Many reneweable energy source (RES) investors, especially ones active in the wind energy sector, face the danger of a drastic turnaround of market conditions as a result of the new RES support model being prepared by the energy ministry, sources have informed.
Current tariff rates already agreed to and signed between RES facility investors and LAGIE, the Electricity Market Operator, may no longer apply once the new RES support model is introduced.
In this case, wind energy producers would probably receive payments based on a price ceiling tariff rate, set at 98 euros per MWh, despite the fact that they have signed agreements for rates of 105 euros per MWh.

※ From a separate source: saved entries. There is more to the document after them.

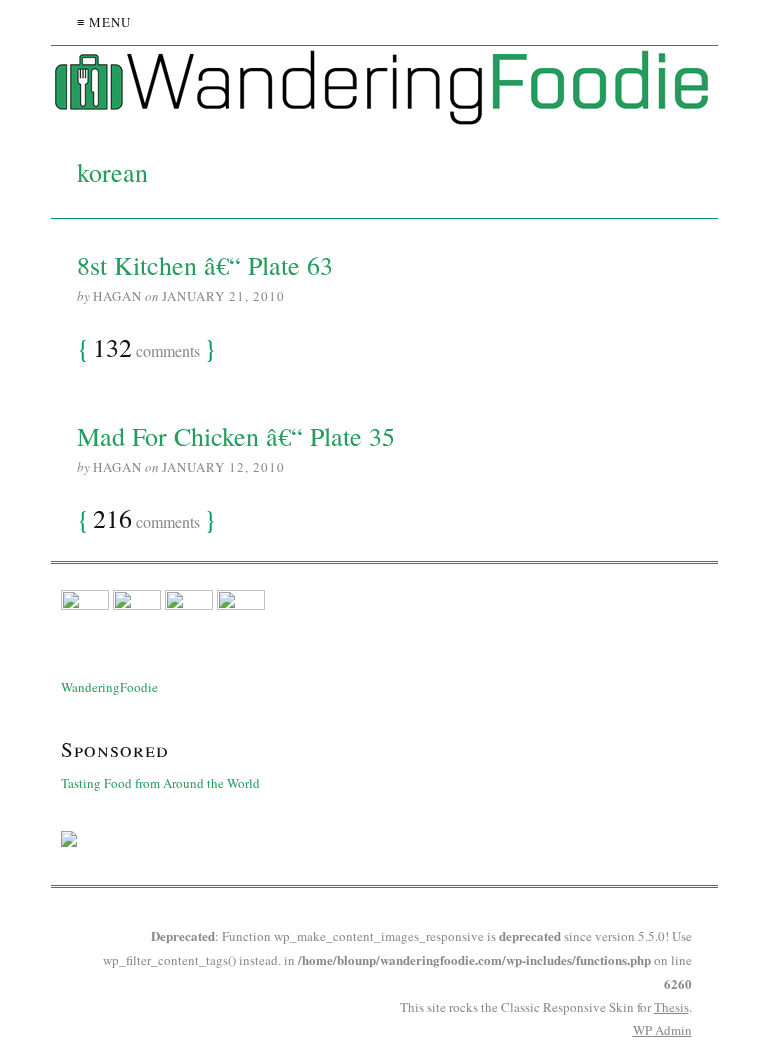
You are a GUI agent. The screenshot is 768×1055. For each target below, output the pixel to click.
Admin (662, 1030)
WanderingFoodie (109, 687)
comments (146, 349)
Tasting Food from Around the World (160, 783)
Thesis (671, 1007)
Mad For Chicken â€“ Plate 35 (236, 436)
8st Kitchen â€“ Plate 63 (205, 265)
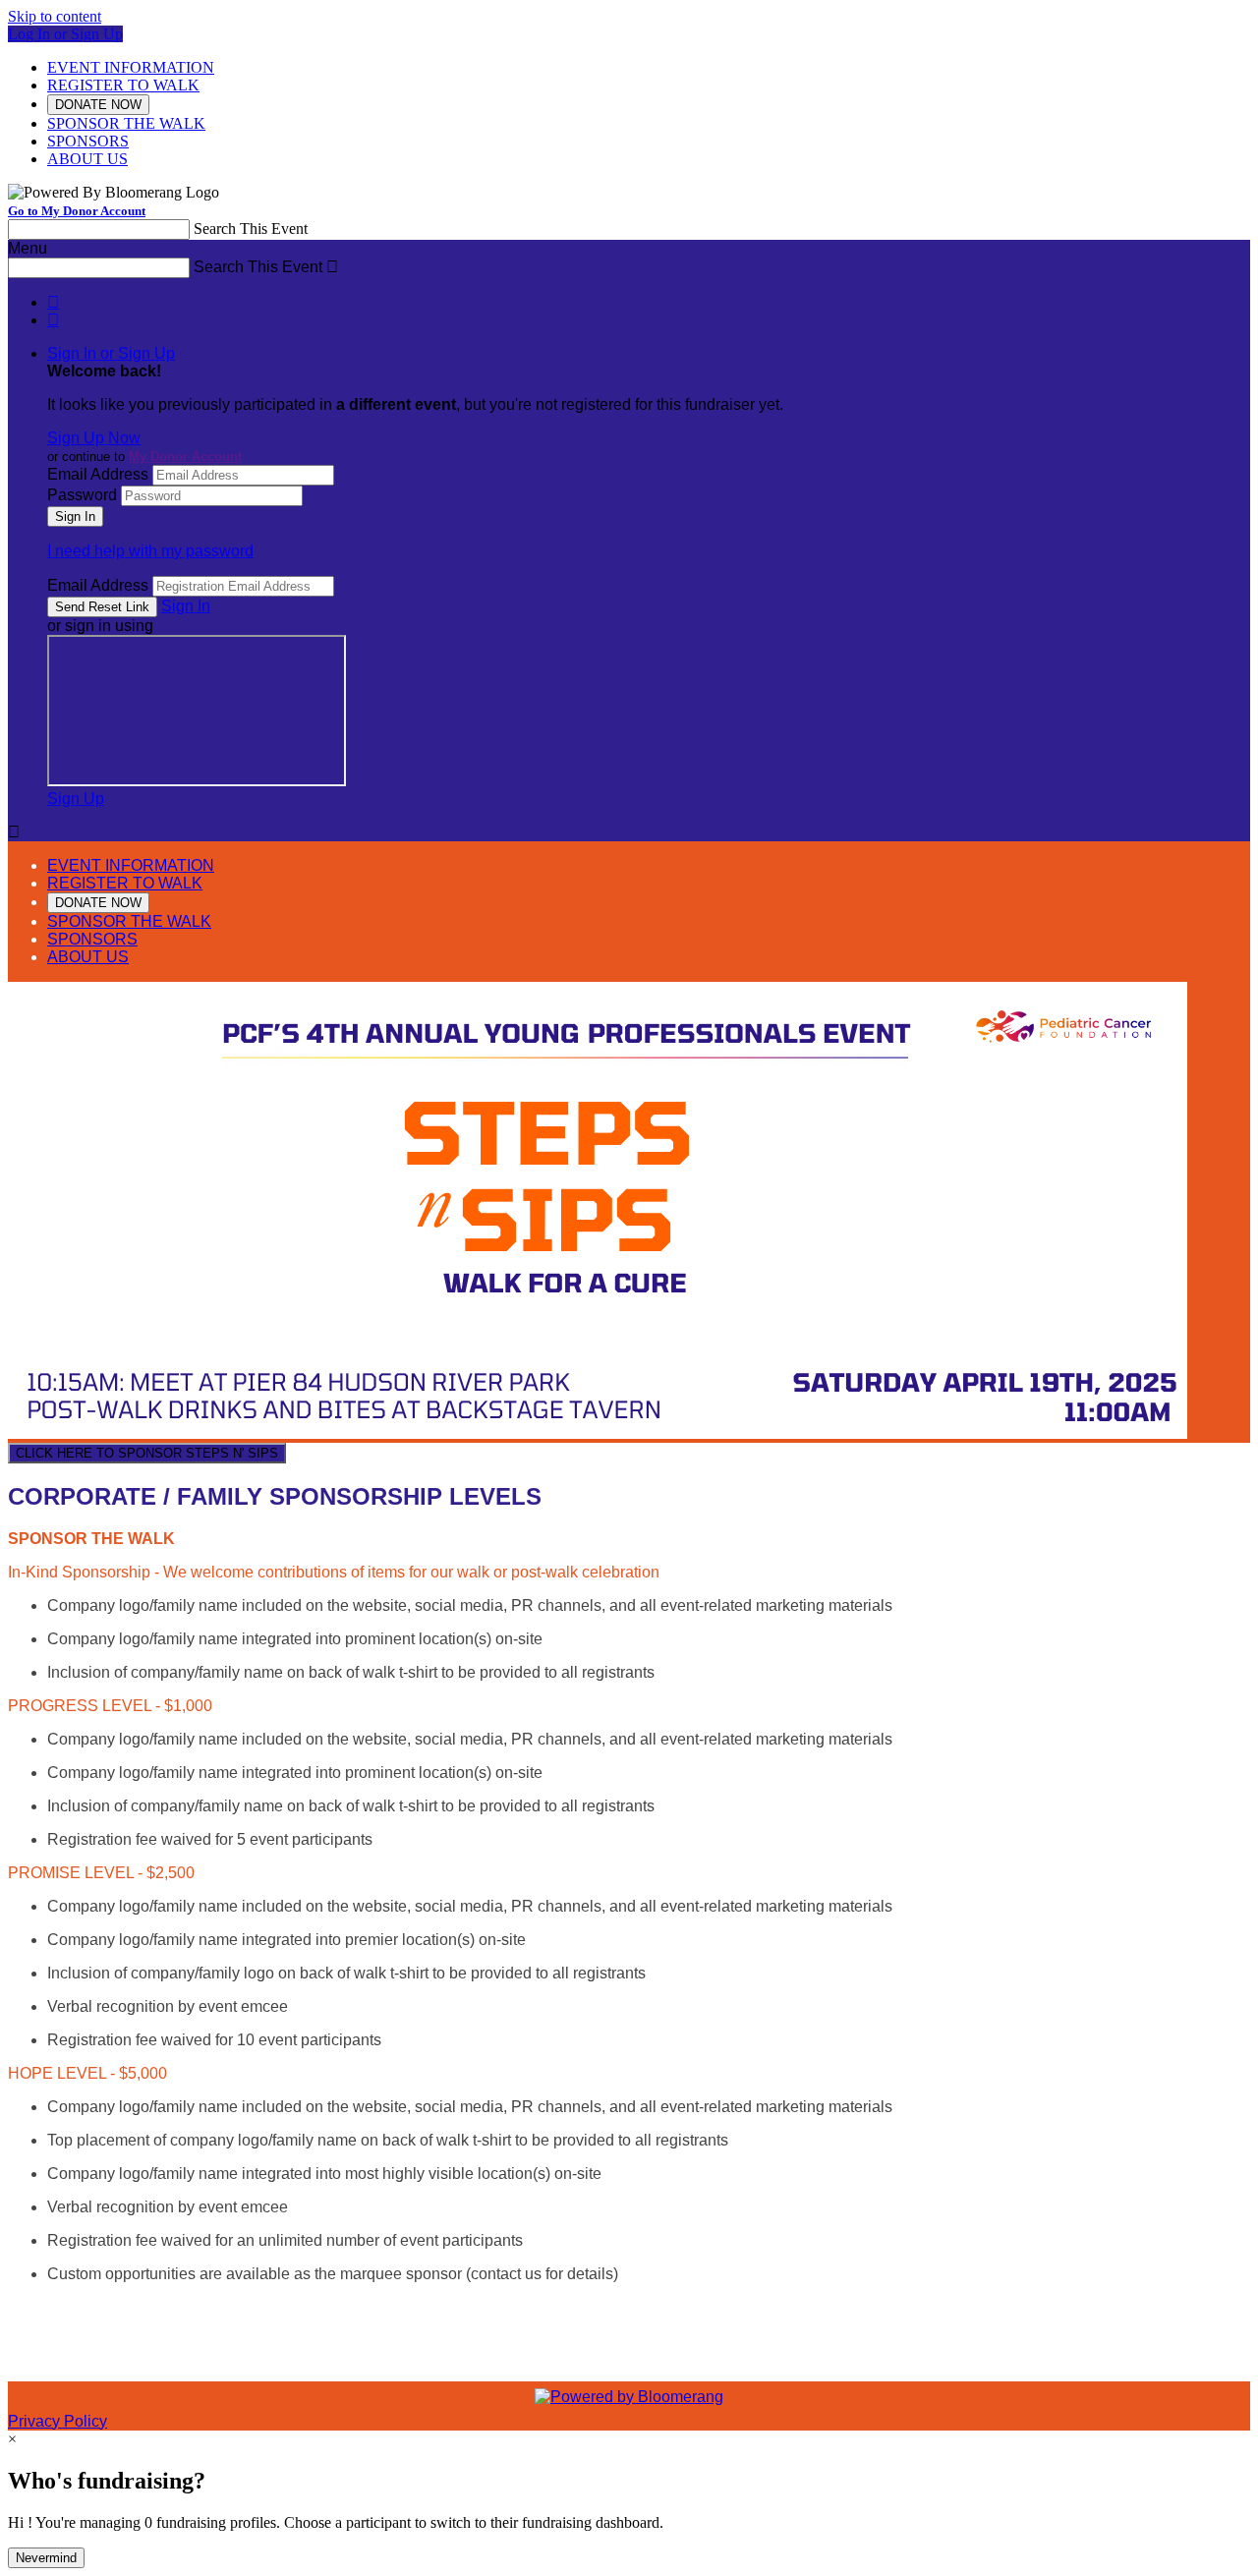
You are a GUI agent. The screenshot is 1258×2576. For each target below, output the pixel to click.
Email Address (97, 474)
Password (82, 495)
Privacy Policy (57, 2421)
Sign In (185, 606)
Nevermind (46, 2557)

This promises to cause business plan problems for many RES producers who have not only already signed tariff rate agreements with the market operator but also taken further steps to purchase equipment, obtain bank loans, and proceed with developing RES facilities.

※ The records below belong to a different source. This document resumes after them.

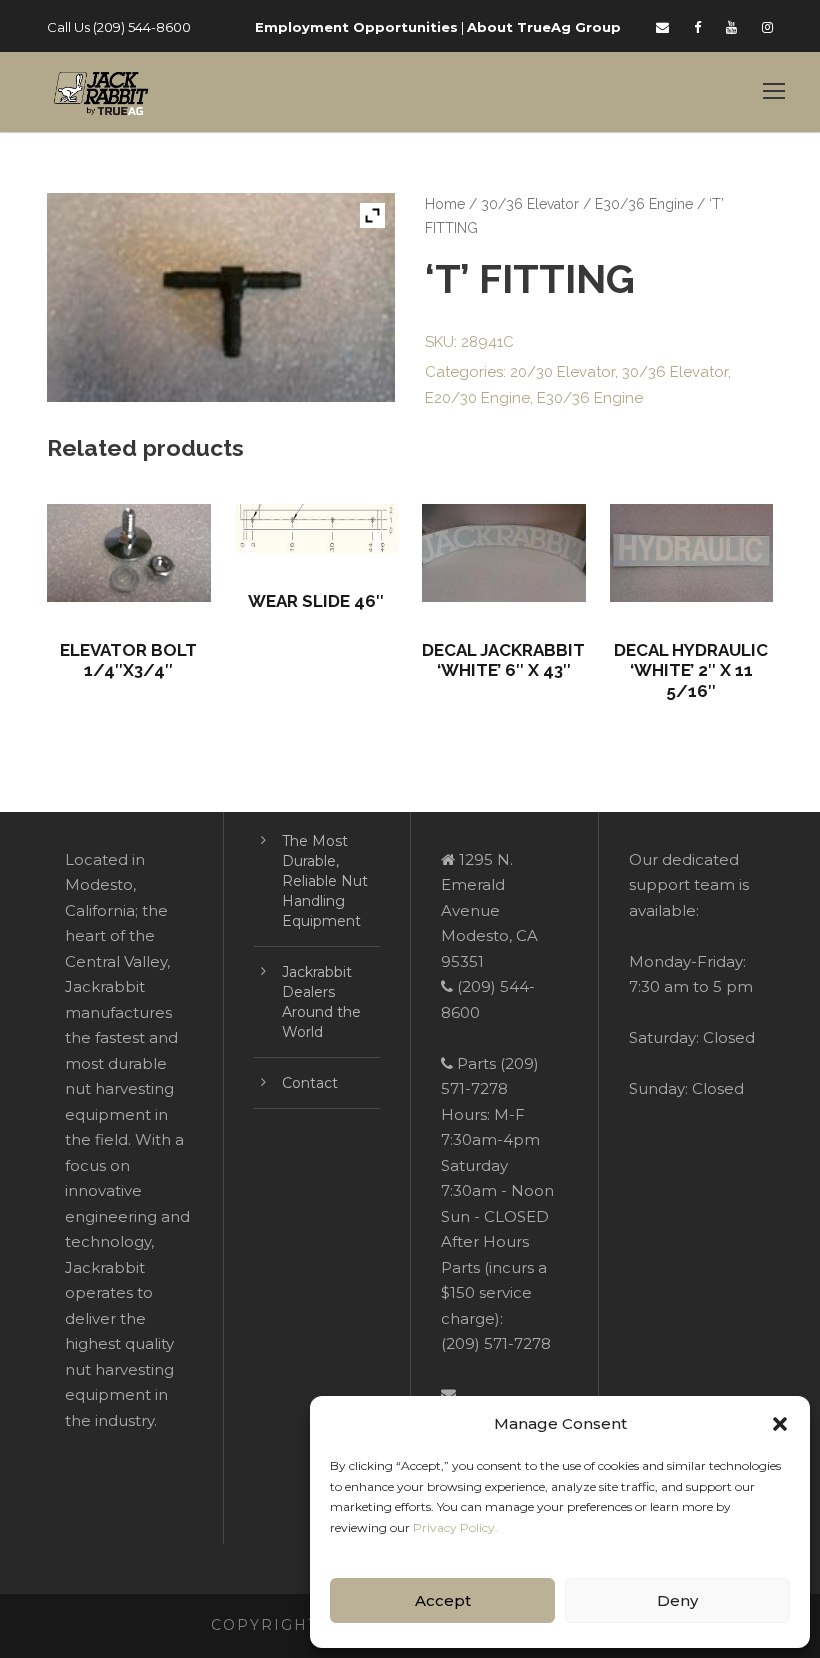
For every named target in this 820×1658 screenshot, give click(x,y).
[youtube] (731, 27)
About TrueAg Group (544, 27)
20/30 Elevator (562, 372)
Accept (443, 1600)
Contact (310, 1083)
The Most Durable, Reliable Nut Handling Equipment (325, 881)
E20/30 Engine (477, 398)
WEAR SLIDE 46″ (316, 601)
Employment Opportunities (356, 27)
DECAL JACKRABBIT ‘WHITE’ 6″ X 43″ (503, 660)
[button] (780, 1424)
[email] (662, 27)
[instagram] (767, 27)
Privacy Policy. (455, 1527)
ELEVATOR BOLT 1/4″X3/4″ (128, 660)
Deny (677, 1600)
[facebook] (697, 27)
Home (445, 204)
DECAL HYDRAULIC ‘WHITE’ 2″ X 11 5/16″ (691, 670)
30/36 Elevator (530, 204)
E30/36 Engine (644, 204)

According to estimates by market officials, such cases, entailing investors who have either already purchased equipment or made installations, represent a capacity in excess of 200 MW. RES projects for which new agreements have been signed with LAGIE total a capacity of 1,250 MW.

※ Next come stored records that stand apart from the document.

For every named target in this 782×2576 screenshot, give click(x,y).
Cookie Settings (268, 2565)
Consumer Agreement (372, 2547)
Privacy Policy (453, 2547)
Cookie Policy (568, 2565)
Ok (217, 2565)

The matter is expected to be raised by RES sector authorities during upcoming talks with energy ministry officials as part of the public consultation procedure for the sector’s new support model.
The new model is based on a combination of feed-in-premiums and tenders, in accordance with EU directives.
The energy ministry is aiming to secure internal rates of return (IRR) of between eight and twelve percent. Based on these figures, the price ceiling for feed-in-premiums is 98 euros per MWh for wind-energy facilities, 100 euros per MWh for small hydropower plants, and 90 euros per MWh for photovoltaic systems over 500 KW.